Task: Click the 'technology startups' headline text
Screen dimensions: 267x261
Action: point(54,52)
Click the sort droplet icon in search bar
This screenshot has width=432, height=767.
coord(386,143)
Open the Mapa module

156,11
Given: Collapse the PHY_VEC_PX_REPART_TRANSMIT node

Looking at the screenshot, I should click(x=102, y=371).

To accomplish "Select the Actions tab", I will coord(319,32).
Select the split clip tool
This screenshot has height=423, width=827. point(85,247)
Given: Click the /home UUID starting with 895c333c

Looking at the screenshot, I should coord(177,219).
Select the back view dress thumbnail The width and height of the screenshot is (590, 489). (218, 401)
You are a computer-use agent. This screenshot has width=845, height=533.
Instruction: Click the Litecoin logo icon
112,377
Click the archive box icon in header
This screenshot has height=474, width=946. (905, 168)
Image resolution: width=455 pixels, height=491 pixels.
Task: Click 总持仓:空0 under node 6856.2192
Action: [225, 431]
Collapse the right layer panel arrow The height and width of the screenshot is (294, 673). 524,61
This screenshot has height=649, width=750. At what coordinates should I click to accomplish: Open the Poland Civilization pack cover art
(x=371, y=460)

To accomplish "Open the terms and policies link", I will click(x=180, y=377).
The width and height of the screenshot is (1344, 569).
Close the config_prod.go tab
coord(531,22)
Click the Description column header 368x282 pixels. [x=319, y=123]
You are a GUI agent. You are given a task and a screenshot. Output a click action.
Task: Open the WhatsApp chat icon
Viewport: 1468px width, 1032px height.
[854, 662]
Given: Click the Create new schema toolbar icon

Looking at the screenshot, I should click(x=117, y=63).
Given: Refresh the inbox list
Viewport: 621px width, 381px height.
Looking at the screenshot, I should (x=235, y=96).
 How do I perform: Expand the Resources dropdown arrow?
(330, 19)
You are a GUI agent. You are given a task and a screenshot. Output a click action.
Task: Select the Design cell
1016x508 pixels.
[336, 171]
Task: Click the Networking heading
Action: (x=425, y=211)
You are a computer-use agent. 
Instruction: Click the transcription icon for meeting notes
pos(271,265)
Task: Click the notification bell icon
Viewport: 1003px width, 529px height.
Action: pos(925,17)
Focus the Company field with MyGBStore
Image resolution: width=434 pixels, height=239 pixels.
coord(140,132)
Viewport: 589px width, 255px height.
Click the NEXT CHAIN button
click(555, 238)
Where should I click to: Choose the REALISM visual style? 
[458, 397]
********************
Work to complete: The answer should be only the number of lines in the data that contain the string "will".

Response: 2